● **Work instructions**
Taking the line with "Image resolution: width=538" as the first and the line with "You are a GUI" as the last, set down the lines below exactly, pictures excluded.
:: Exercise inputs
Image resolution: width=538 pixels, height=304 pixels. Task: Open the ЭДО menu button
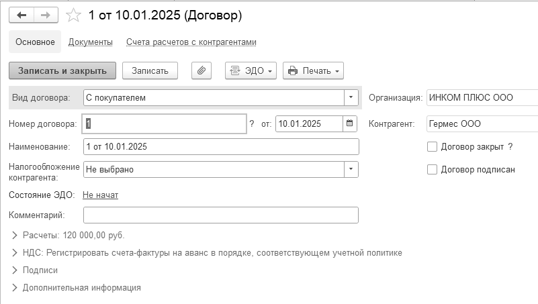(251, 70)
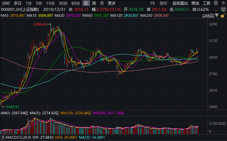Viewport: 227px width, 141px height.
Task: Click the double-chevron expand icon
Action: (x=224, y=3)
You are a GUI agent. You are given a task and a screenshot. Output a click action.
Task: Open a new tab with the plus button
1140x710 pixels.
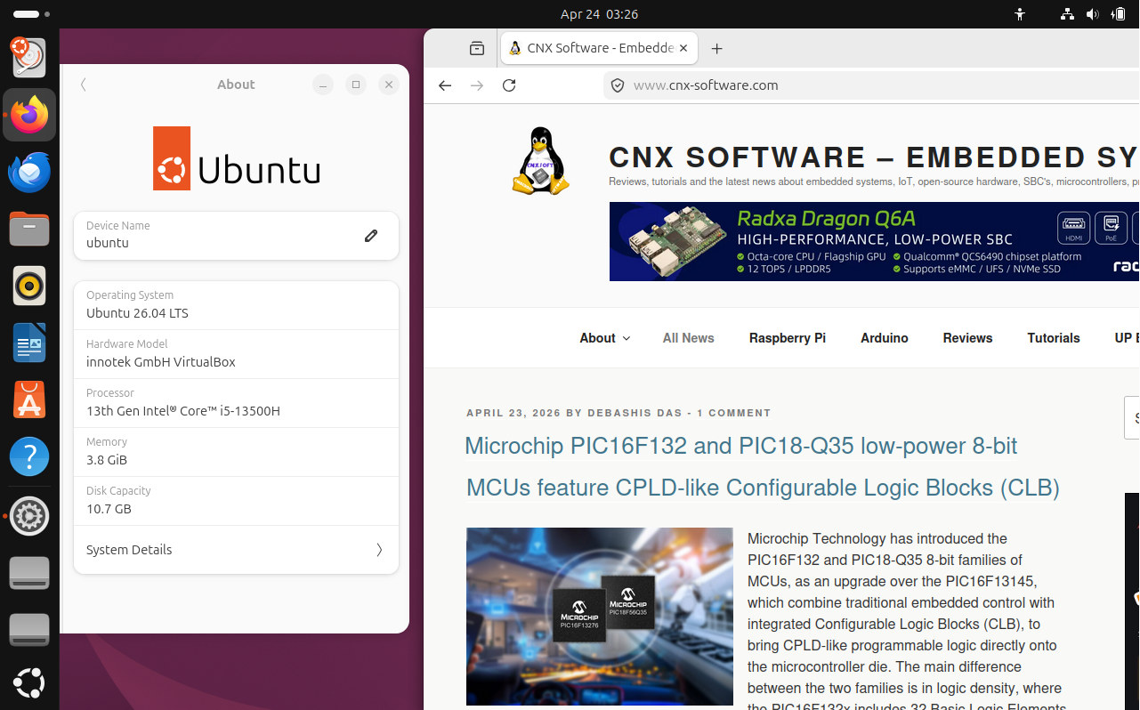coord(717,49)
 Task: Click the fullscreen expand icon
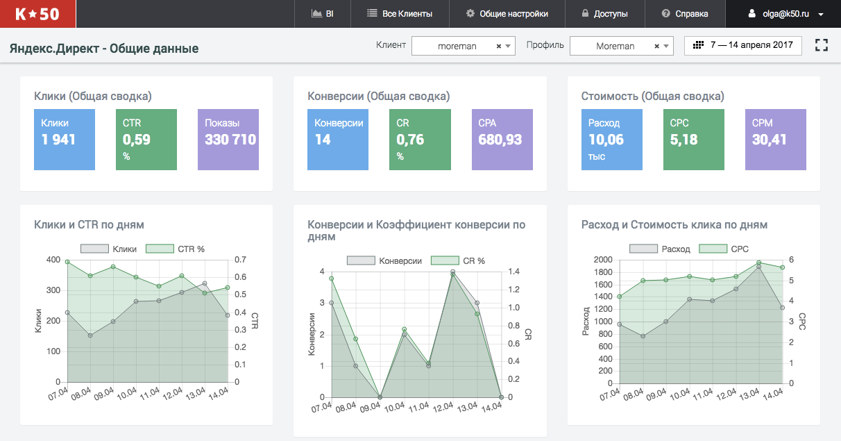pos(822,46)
::::
:: Exercise inputs
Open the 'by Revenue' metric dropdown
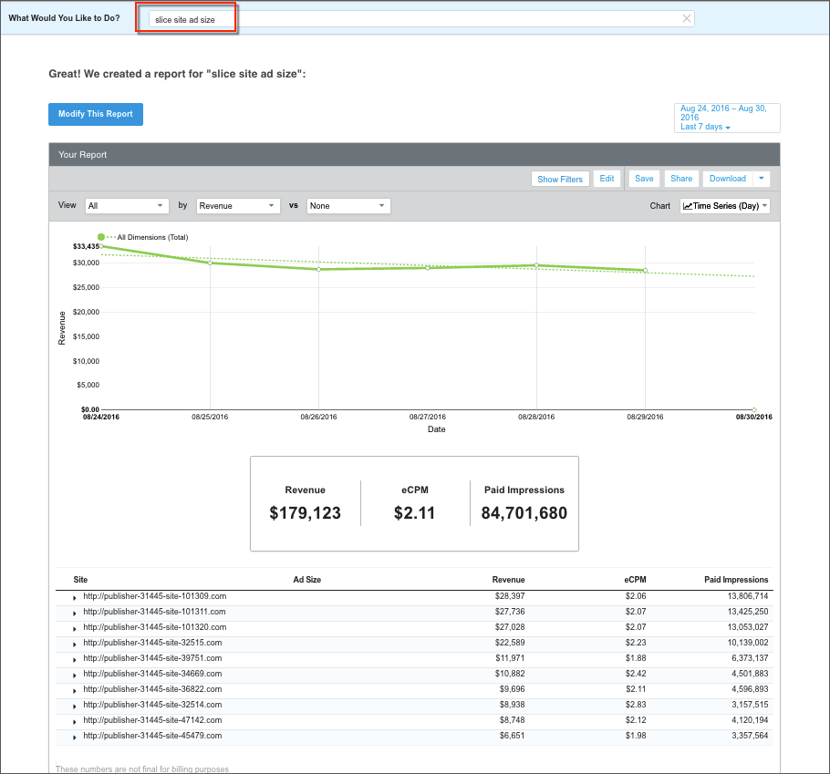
::::
● **Written solution**
Image resolution: width=538 pixels, height=304 pixels. Task: Open the ЭДО menu button
(251, 70)
Viewport: 227px width, 141px height.
Task: Click the double-chevron expand icon
Action: (x=224, y=3)
You are a GUI agent. You are given a task and a screenshot. Output a click action.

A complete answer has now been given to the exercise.